|
I spoke with a very adept founder this last fall, who was looking for a technical cofounder to evaluate and build out the platform for the company. It was a compelling idea with clear need, B2B, well-wireframed, well thought out, and she (the founder) brought a litany of information about funding already in the works, contacts, market fit, and to-market strategy. I was thoroughly impressed, and I was on board. Unfortunately, we did not proceed. See, I have a family to provide for. I'm in my 40s. I'm not looking for or to build the next unicorn. What I'm looking for is the opportunity to build a consistent, stable, and yes evolving product that produces reliable baseline revenue, targeting reasonable growth. The founder wanted to work immediately towards unicorn status, with cofounders taking in a salary that was approximately half of what my current income stream provided. She is in her early 30s without dependents. For her, this is a reasonable risk that provides a good lifestyle. For me, that was an unthinkable risk to the detriment of my family, including young children in day care. She also wanted to build out a small engineering team paying roughly 60% of market rate - in this hiring environment. What that would mean was a team of inexperience or heading offshore, both of which were non-starters for me. All in all, I think she got some really bad advice from her SV peers. Her idea could have easily generated 100k MRR with a moderate amount of effort. I couldn't even put a number on the immense value of the data she would have been amassing as a side-effect of her idea. Our personalities were a match, we had the same philosophies and ideology was similar enough as to not provide room for conflict. We both thought the idea had incredible merit. At the end of the day, it was a generational divide that proved too large to overcome. |
> early 30s without dependents
Its my observation that co-founders usually fall into this group for better or for worse. A natural consequence of this is that they often have less experience, a smaller network, and an entirely different risk profile that favors, go figure, high risk ventures. I believe this also makes many in this founder demographic easy prey for VCs and others with the ability to doll out predatory contracts - and makes the role largely unappealing.

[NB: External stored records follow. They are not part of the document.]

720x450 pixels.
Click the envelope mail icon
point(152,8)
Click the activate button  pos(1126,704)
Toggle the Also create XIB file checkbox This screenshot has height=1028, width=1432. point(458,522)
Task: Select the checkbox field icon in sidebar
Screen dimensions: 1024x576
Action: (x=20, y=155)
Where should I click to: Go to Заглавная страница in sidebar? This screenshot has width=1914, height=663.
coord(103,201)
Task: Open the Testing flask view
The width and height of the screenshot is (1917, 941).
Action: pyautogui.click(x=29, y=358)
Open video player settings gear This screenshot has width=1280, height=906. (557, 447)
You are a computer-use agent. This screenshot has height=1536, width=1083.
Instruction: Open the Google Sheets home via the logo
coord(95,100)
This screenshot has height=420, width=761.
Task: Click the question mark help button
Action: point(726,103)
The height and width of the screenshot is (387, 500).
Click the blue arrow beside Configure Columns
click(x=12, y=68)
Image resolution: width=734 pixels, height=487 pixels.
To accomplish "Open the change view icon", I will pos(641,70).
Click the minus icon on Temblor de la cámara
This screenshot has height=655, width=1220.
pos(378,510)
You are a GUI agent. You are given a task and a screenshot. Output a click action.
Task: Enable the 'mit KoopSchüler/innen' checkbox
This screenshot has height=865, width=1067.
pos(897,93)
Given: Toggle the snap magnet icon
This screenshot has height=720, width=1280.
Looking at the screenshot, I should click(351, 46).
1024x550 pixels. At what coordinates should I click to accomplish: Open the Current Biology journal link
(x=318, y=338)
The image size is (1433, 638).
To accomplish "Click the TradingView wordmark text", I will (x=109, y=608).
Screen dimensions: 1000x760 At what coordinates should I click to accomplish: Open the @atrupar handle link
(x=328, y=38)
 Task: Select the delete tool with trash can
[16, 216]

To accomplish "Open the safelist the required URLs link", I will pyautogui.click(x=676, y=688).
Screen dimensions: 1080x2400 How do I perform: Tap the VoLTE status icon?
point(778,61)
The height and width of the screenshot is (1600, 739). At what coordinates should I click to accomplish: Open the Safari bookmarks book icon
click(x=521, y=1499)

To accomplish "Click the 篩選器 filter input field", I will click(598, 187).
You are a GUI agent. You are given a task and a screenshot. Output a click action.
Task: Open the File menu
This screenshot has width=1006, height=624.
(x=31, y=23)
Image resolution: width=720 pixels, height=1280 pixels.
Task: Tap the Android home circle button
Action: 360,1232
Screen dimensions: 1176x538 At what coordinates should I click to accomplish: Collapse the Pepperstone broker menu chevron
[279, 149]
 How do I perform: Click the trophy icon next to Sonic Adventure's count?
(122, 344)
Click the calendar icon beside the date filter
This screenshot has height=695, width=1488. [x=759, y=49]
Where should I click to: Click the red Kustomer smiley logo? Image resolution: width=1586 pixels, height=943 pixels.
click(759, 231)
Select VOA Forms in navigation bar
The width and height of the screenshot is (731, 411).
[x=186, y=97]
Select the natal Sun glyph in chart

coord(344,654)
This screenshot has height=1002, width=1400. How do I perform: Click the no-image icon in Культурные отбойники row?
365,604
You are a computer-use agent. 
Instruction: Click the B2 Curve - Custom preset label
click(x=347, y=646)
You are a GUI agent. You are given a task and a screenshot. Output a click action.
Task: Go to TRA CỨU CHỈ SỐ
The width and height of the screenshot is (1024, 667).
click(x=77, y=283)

> a small engineering team paying roughly 60% of market rate
So this has obvious consequences, but you also don't need to bake "good" software this early on. You can launch shit software, as long as its just not-shitty enough to lock-in a few lucrative clients early on. This validates your idea and allows you to hire the "good" engineers to build the """good""" software, or at least more scalable version, going forward. The real hit is on the CTO or VPE or technical lead who has to break their back making the in-experienced team work. That's a lot of stress that more often then not leads to huge amounts of burnout.
> bad advice from her SV peers
Yeah this sucks, everyone has advice to give and almost nobody takes responsibility for its fall-out. But being a SV founder is generally lucrative enough (even if its just in networking) that I have little sympathy for those who fall into the trappings of "greedy" bad SV advice (like underpaying your workers!). That's not just on the people giving advice, that's on the founder too. Distancing yourself from such behavior is a no-brainer.